In the middle of leaf-fall, the canal is black and gold. The waters seem infinitely dark and deep in the low sunlight but the trees in the cutting are bursting with autumn leaves which are doubled in reflection and then released to settle like tiny craft on a placid sea. This season seems set on shades of brown and beige, the weather disinclined to invoke the more dazzling array of scarlet and sunset we might hope for.
Suddenly, leaves coalesce into something with agency – the golden brown front of a kingfisher detaches itself from the background and swathes itself in iridescent blue before disappearing upstream. A rapidly diminishing silhouette it flies low and hard into the sun-sheet of the canal and is lost against the glare.
French legend has it that the kingfisher gained his techni-colour coat when he was sent from Noah’s ark to seek land. He flew high to avoid a storm, where lightning struck and coloured his dull plumage a brilliant electric blue. Sensing the warmth of the sun, the kingfisher flew toward it, burning the autumn bronze onto his chest as he grew too close, marking his rump the same as he turned tail and returned to earth.

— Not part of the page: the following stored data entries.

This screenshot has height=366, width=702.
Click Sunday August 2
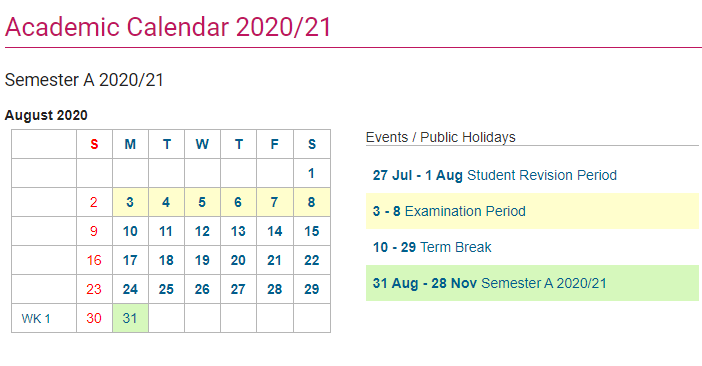(x=94, y=202)
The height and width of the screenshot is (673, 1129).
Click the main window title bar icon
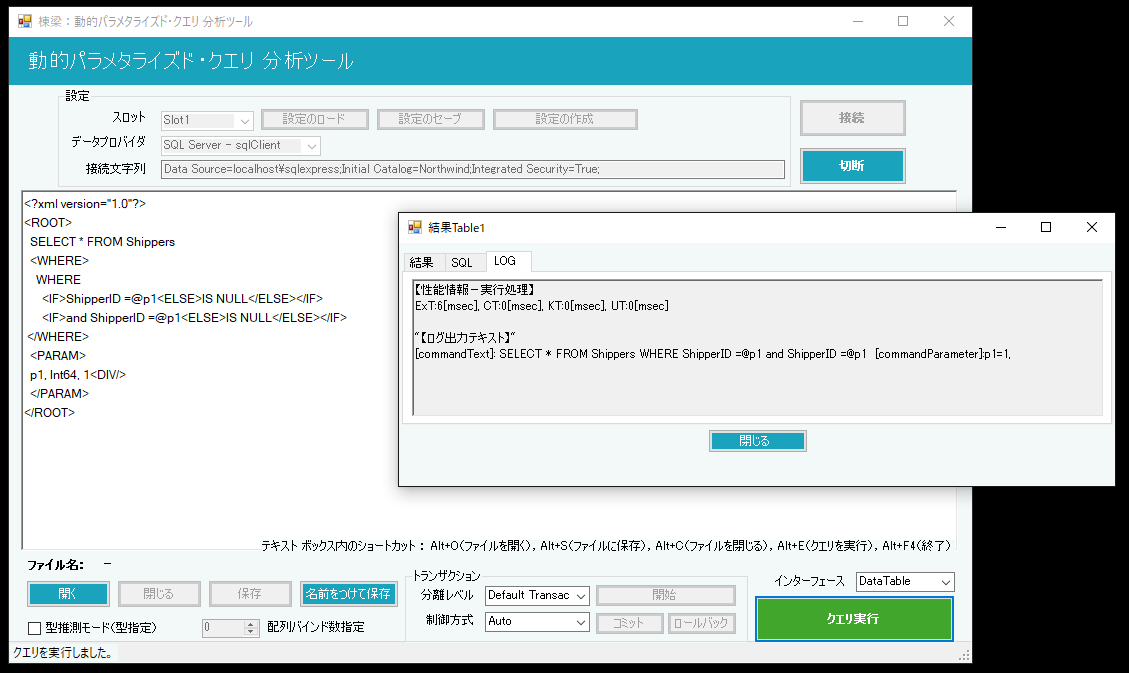coord(25,21)
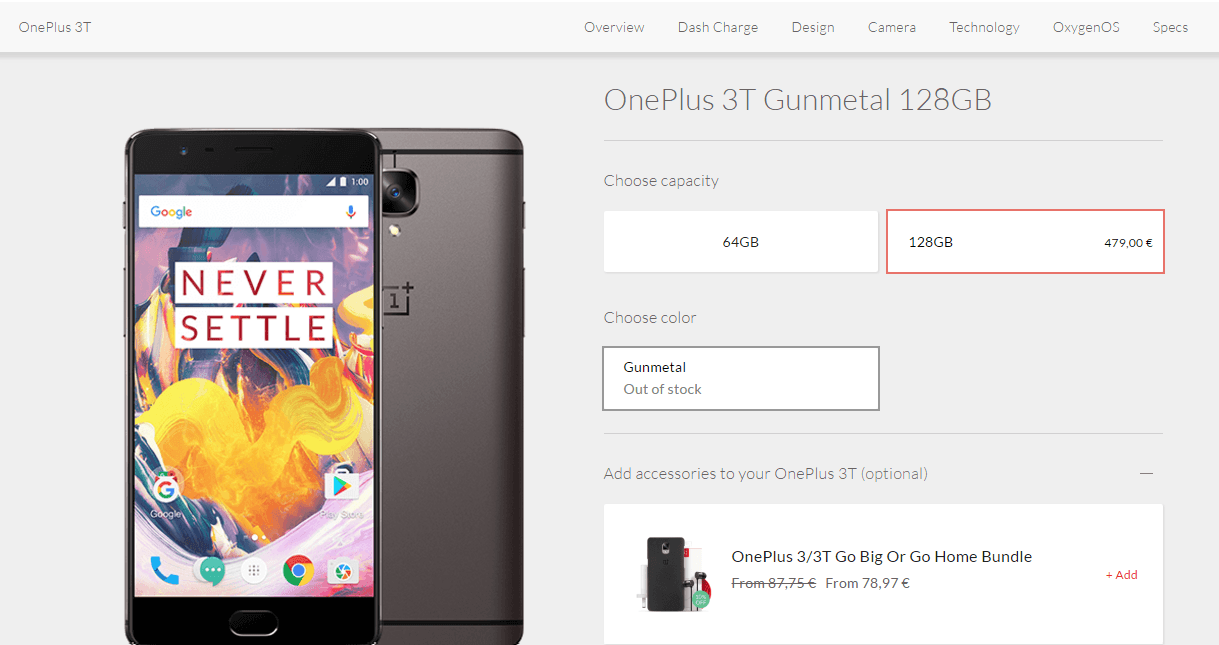Click the Google search bar mic icon

351,212
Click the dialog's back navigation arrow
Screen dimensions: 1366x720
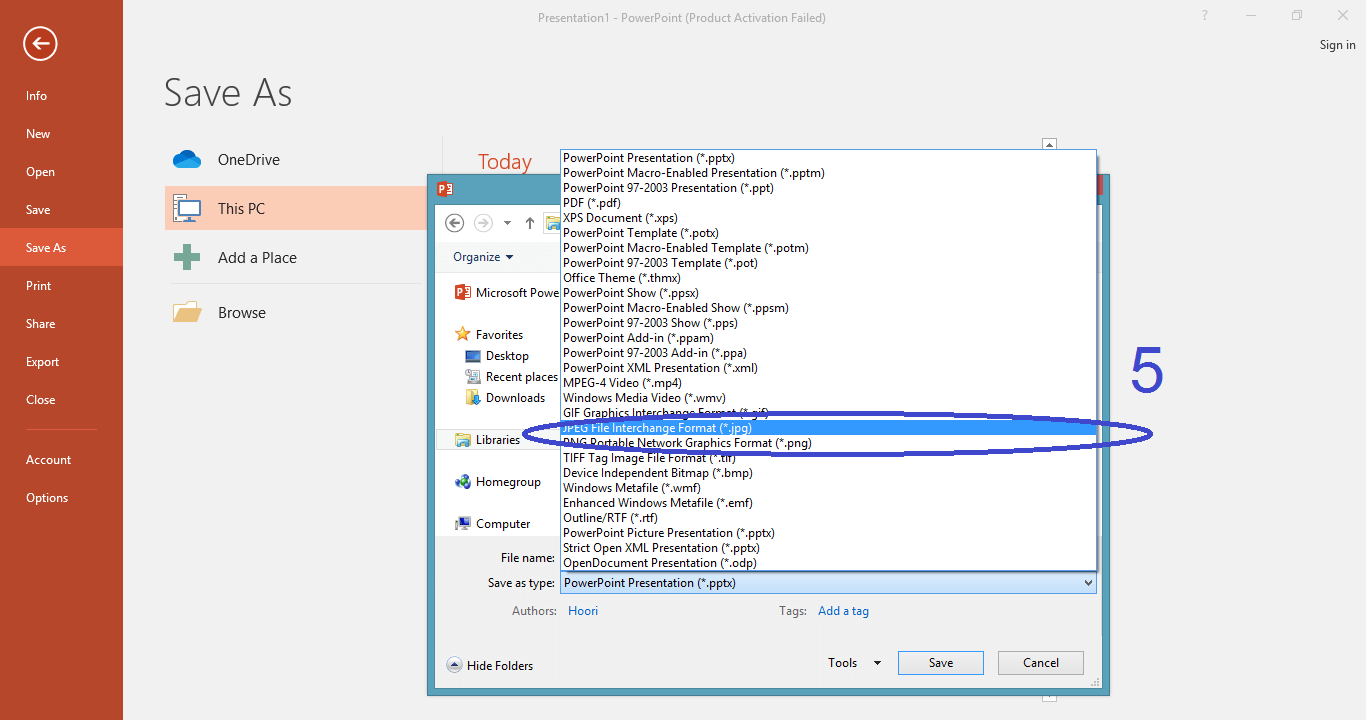click(454, 223)
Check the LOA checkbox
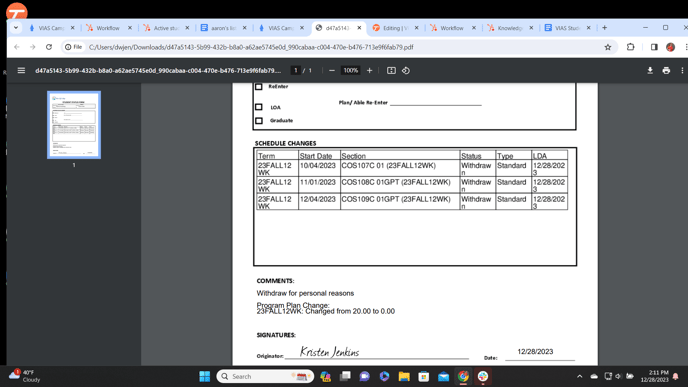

When the kingfisher dropped back below the clouds, he found himself too late, the waters had subsided. Animal pairs had become four’s, four’s had become eight’s and Noah was nowhere to be seen. Even today, the kingfisher still searches the rivers for his lost master.
I don’t see this kingfisher again, I cycle another mile of towpath before a bridge which takes me up, over and away towards home.